Я знал, что здесь таится богатый материал. У меня было сильное подозрение, что навязчивость Тельмы питается ее страхами старения и смерти. Одна из причин, по которой она хотела раствориться в любви и быть уничтоженной ею, состояла в стремлении избежать ужаса столкновения со смертью. Ницше говорил: «Последняя награда смерти в том, что больше не нужно умирать». Но здесь таилась и удачная возможность поработать над нашими с ней отношениями. Хотя две темы, которые мы обсуждали (бегство от свободы и от своего одиночества и изолированности) составляли и будут в дальнейшем составлять содержание наших бесед, я чувствовал, что мой главный шанс помочь Тельме заключался в развитии более глубоких отношений с ней. Я надеялся, что установление близкого контакта со мной ослабит ее связь с Мэтью и поможет ей вырваться на свободу. Только тогда мы сможем перейти к обнаружению и преодолению тех трудностей, которые мешали ей устанавливать близкие отношения в реальной жизни.
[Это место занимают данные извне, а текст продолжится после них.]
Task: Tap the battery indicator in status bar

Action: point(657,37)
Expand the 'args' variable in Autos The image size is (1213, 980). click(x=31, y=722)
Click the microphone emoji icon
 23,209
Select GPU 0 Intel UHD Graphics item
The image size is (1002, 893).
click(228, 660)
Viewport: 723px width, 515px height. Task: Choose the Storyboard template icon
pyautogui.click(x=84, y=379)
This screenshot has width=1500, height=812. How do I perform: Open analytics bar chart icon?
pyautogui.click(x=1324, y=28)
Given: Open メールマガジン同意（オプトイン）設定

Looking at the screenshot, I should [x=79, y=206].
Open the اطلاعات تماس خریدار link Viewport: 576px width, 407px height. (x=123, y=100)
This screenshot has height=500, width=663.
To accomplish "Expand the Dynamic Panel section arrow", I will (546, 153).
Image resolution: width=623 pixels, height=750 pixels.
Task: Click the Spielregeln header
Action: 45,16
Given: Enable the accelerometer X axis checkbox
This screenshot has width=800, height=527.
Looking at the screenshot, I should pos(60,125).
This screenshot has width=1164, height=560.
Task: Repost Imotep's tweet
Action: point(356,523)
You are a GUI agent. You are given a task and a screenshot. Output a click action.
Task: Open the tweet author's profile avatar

– Тельма, в вашем вопросе, не предпочитают ли психиатры работать с более молодыми людьми, звучит и личный оттенок. Тельма, как обычно, избегала личного.

– Очевидно, можно добиться большего, работая, к примеру, с молодой матерью троих детей. У нее впереди вся жизнь, и улучшение ее психического состояния принесет пользу ее детям и детям ее детей.